In this light, what constitutes an effective university may depend less on the size of its endowment or the number of volumes in its library and more on how creatively and responsibly its faculty use the tools available to support learning and formation.
There is a danger, then, that principled resistance to AI can become a luxury good. Those of us who already possess abundant educational resources may decide that the morally pure response is to close the laptop. Meanwhile, institutions serving students who have been historically excluded from those resources may see in the same machine or LLM a possibility for access, translation and participation.
That does not make every use of AI good. It means the moral question cannot be answered from the standpoint of inherited abundance alone.
People of faith (and dare I say, Anglicans in particular) must insist on a genuinely global ethics of AI. We cannot ignore the extraction of rare-earth minerals, the use of water and electricity, the hidden human labor behind automated systems or the wholesale appropriation of human learning and creativity.
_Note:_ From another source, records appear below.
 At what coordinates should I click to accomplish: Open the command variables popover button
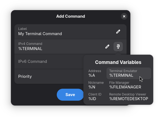tap(118, 47)
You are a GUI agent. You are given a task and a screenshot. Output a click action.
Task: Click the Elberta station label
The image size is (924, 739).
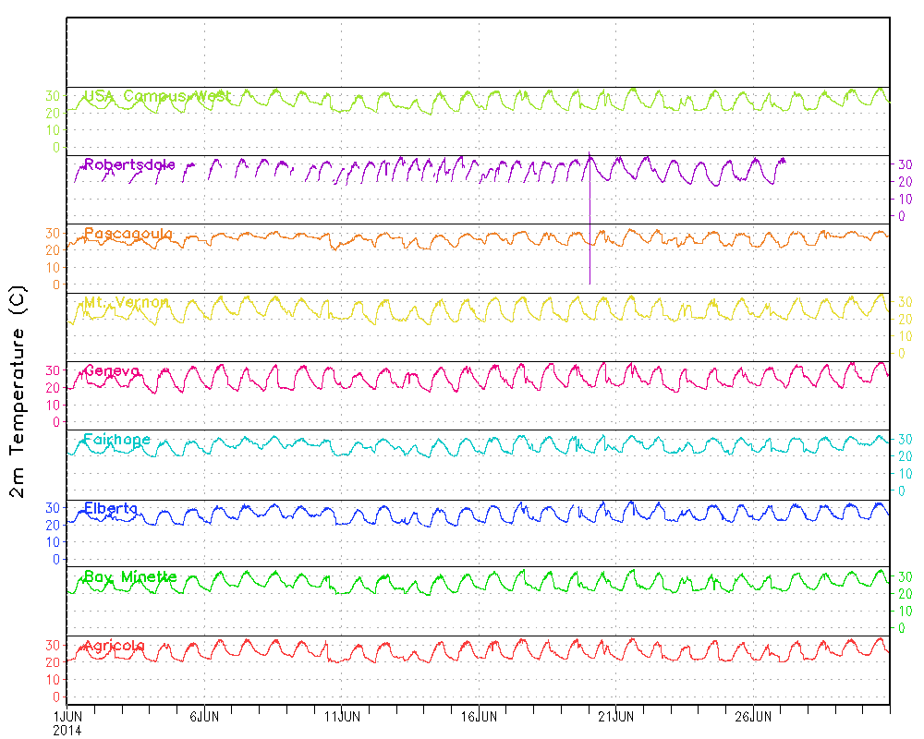click(x=111, y=508)

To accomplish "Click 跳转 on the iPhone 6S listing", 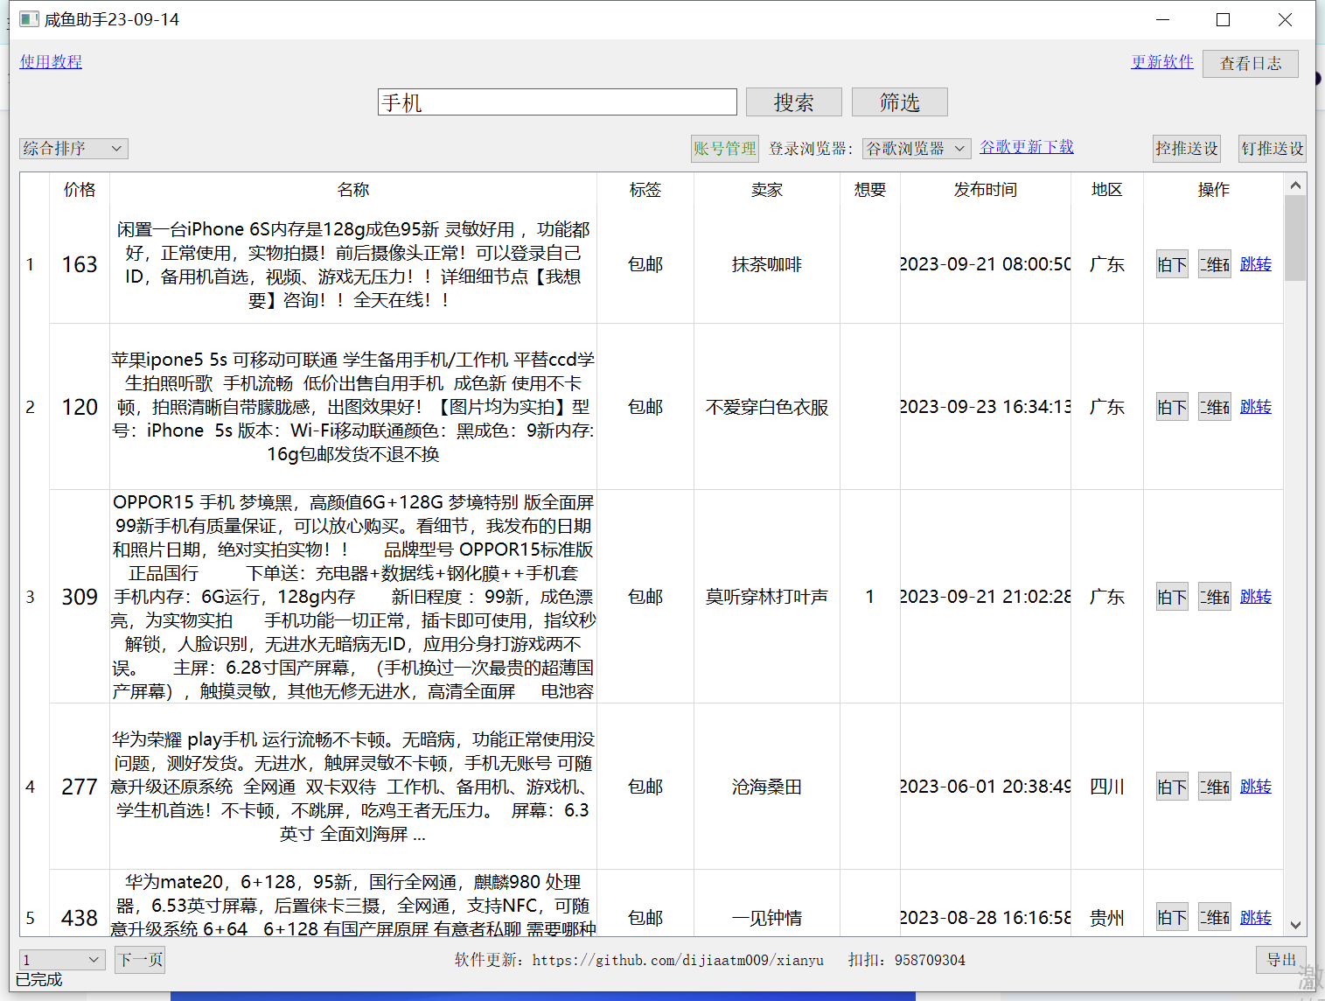I will tap(1255, 263).
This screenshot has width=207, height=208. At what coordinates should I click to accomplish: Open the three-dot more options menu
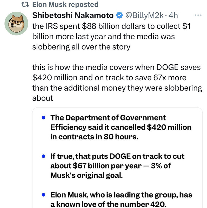[198, 15]
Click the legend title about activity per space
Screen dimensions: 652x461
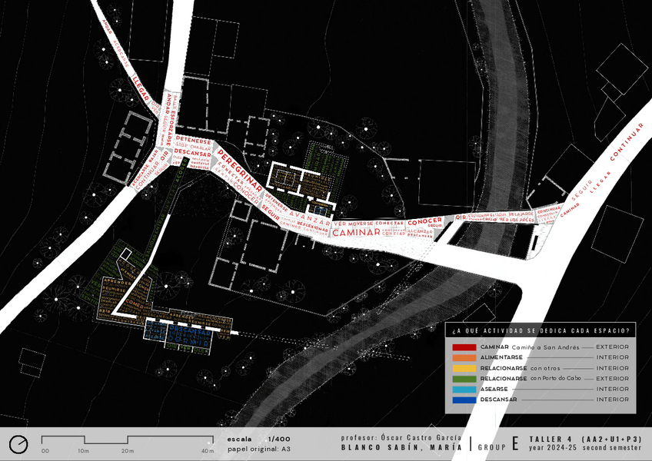pos(541,330)
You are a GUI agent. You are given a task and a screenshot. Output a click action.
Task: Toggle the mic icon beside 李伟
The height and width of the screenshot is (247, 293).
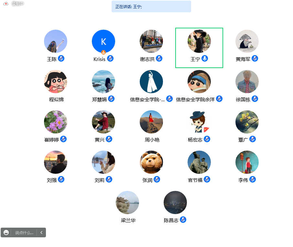pyautogui.click(x=253, y=179)
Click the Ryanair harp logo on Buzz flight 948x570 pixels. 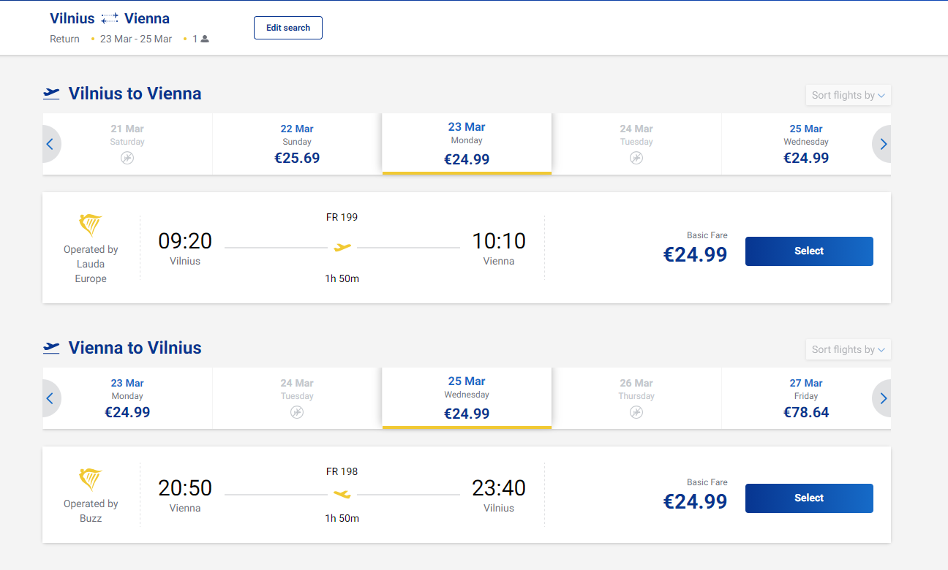[91, 480]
Stewardship requires us to confront those costs honestly.
But honesty also requires consistency. AI is not the only technology implicated in extractive systems. Smartphones, cloud storage, streaming entertainment and the devices on which many of us denounce AI share almost all of the same supply chains and environmental burdens. That does not excuse AI’s costs. It should, however, make us suspicious of moral arguments that isolate one technology while leaving our larger habits of consumption untouched.
In our survey of delegates to the conference, when asked to identify which values should shape Anglican higher education in the age of AI, the first was a concern for human dignity, followed closely by a call for wise stewardship. Those values belong together. Stewardship asks what these systems consume and whom they exploit. Human dignity asks who may gain a voice, an education or an opportunity that was previously denied.
As I have written elsewhere, a Christian response to AI should therefore resist both technophilia and technophobia. It should not only ask, “What does this machine do to us?” but also, “For whom might this machine make something possible?”
At my daughter’s graduation, the booing sounded like conscience. In Manila, the stories I am hearing sound like hope. We need both voices at the same table.
The deepest question is not whether we are for or against artificial intelligence. It is whether we can discern its dangers and possibilities from beyond the narrow horizon of our own advantage.
(The Rev. Michael W. DeLashmutt is dean of the Chapel of the Good Shepherd and senior vice president at the General Theological Seminary in New York City, where he also serves as associate professor of theology. His most recent book is “A Lived Theology of Everyday Life.” The views expressed in this commentary do not necessarily reflect those of Religion News Service.)